| WORK TO BE COMPLETED |
Exactly as they appear, write the lines from the one containing "Where should I" to the final line of the entries, leaving pictures out.

==== DATA RECORDS ====

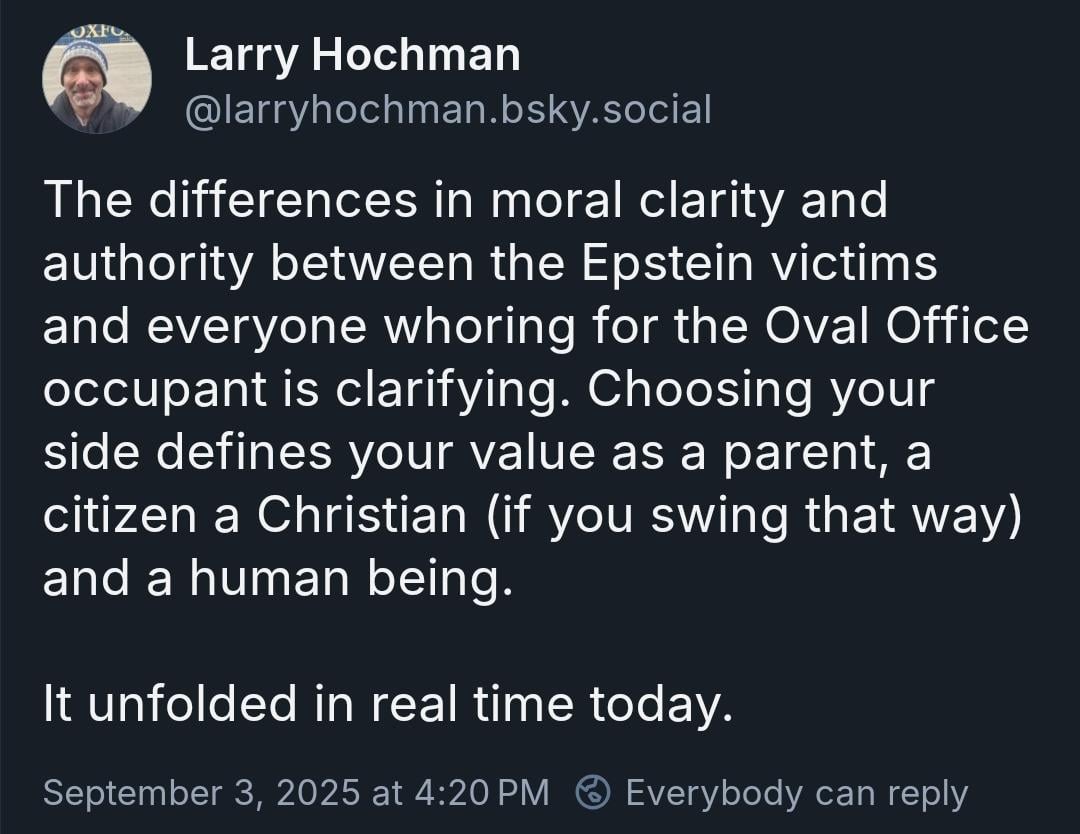Screen dimensions: 1080x834
Task: Visit the @larryhochman.bsky.social handle
Action: (x=448, y=110)
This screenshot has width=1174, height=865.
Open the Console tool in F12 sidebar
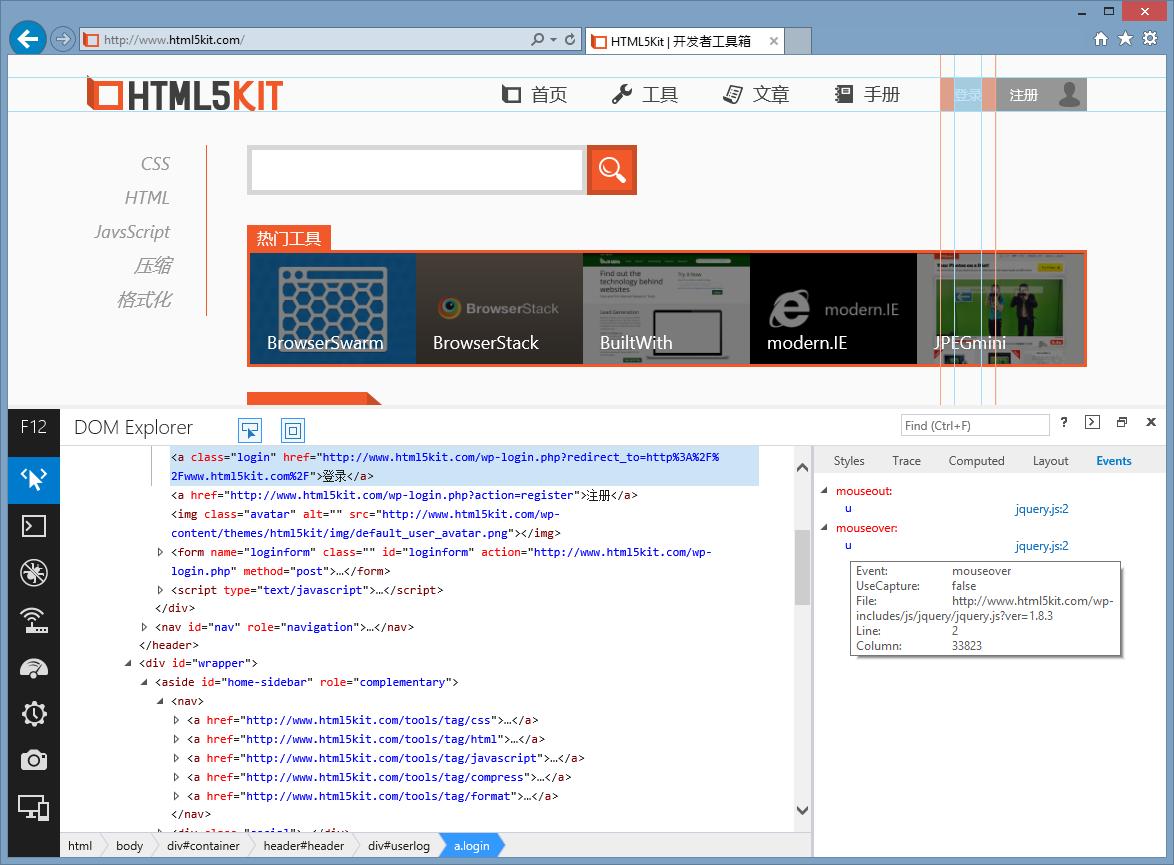(x=34, y=526)
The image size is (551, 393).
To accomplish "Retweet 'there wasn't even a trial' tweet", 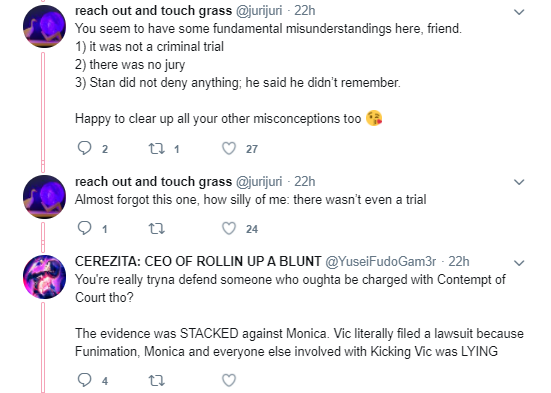I will click(156, 229).
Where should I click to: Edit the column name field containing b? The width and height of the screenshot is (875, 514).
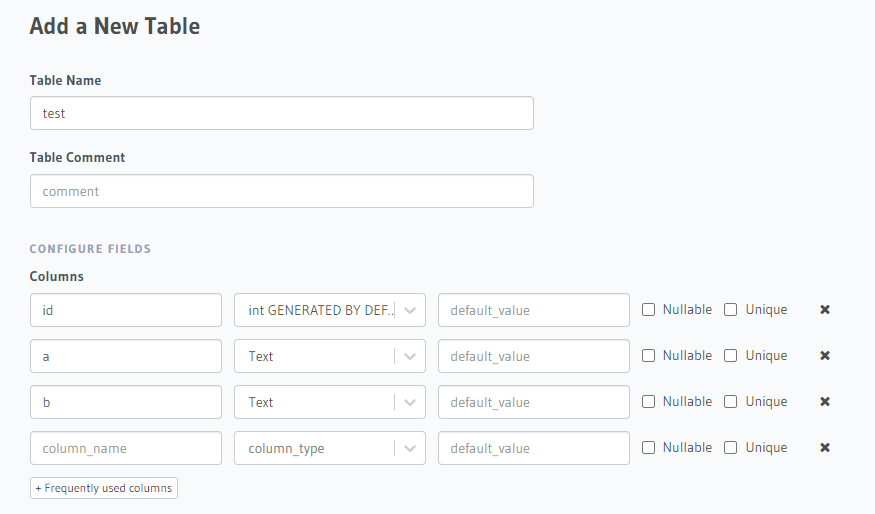126,402
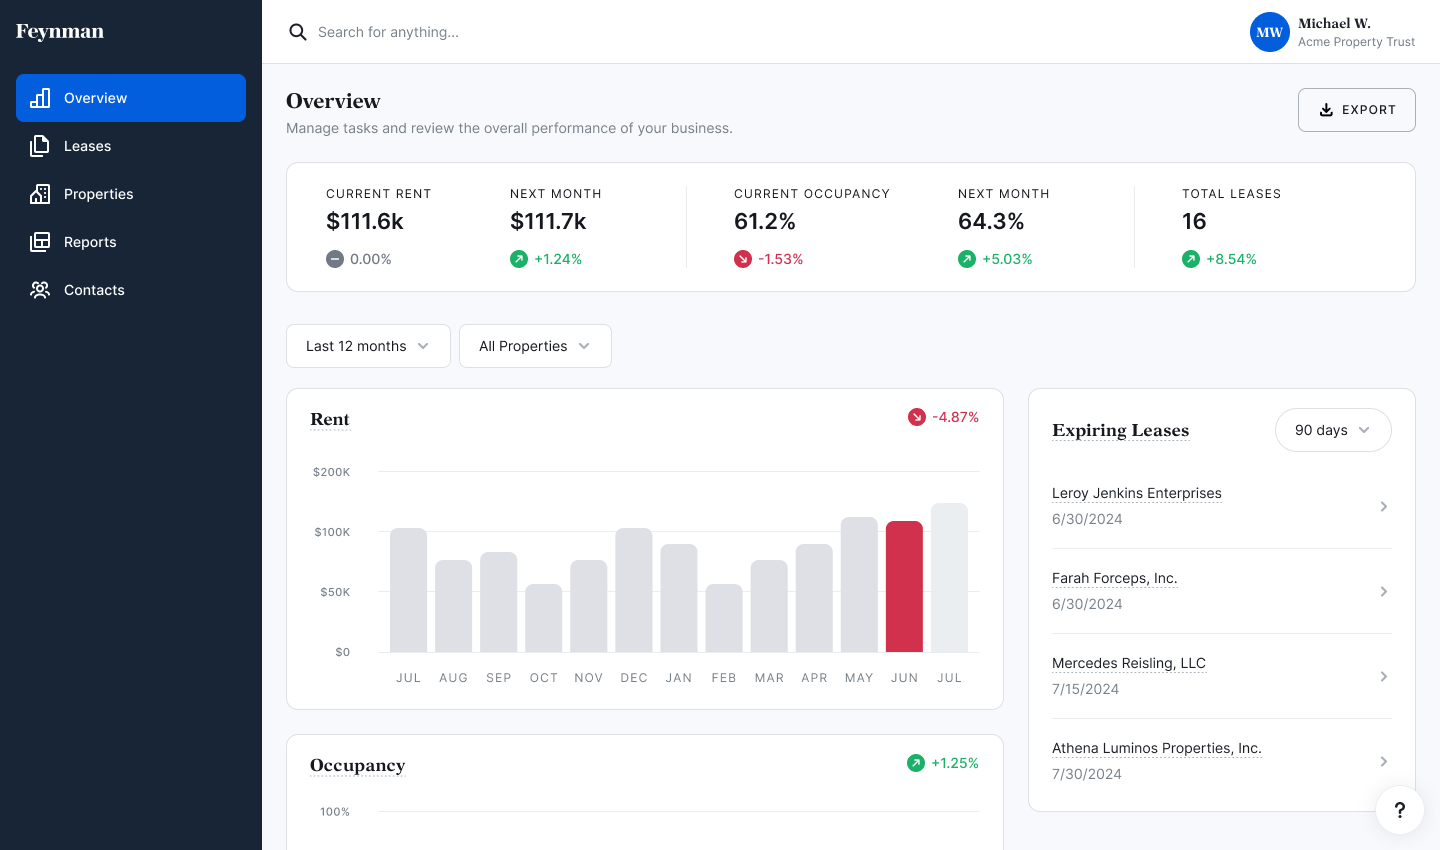Expand the All Properties filter
The height and width of the screenshot is (850, 1440).
(535, 345)
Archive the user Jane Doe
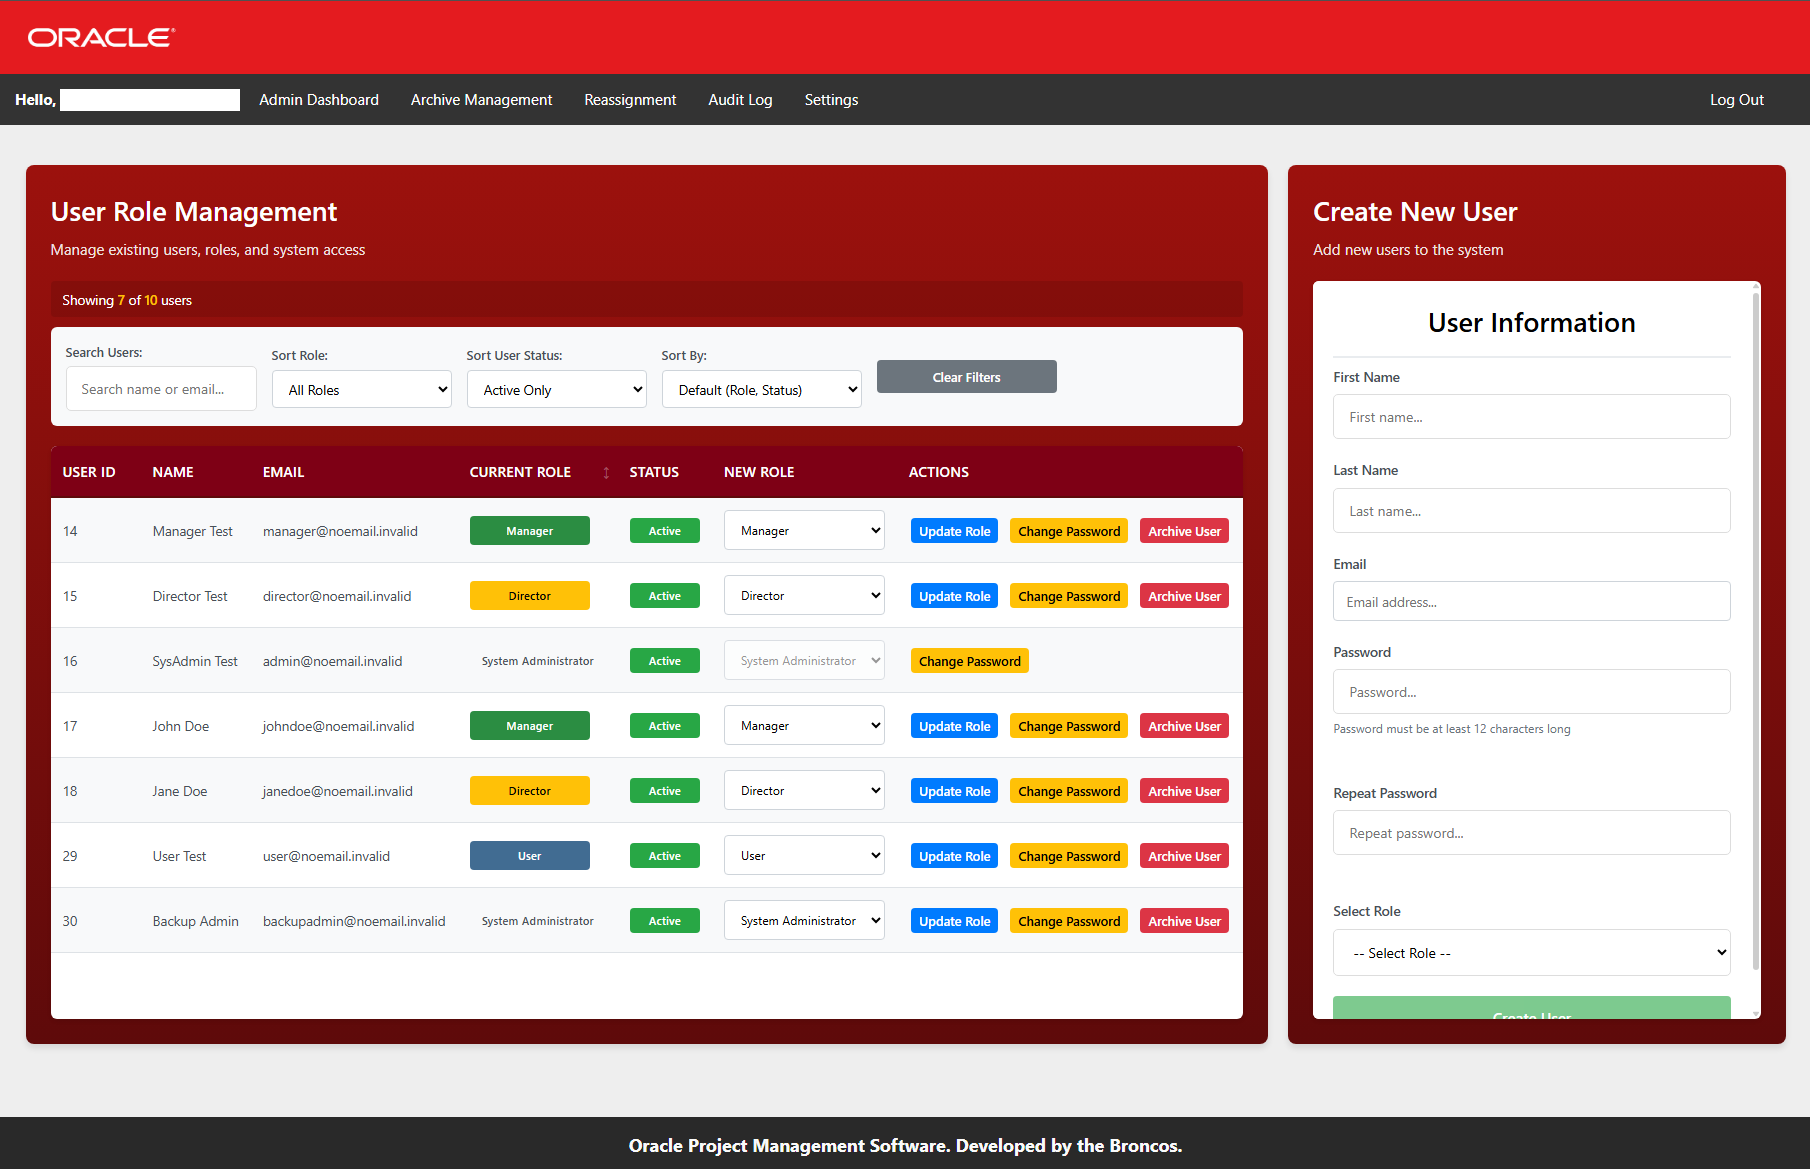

====

| WRITTEN SOLUTION |
Where should I click to: Edit the column name field containing b? The width and height of the screenshot is (875, 514).
126,402
Expand the All Properties filter
The height and width of the screenshot is (850, 1440).
(535, 345)
Archive the user Jane Doe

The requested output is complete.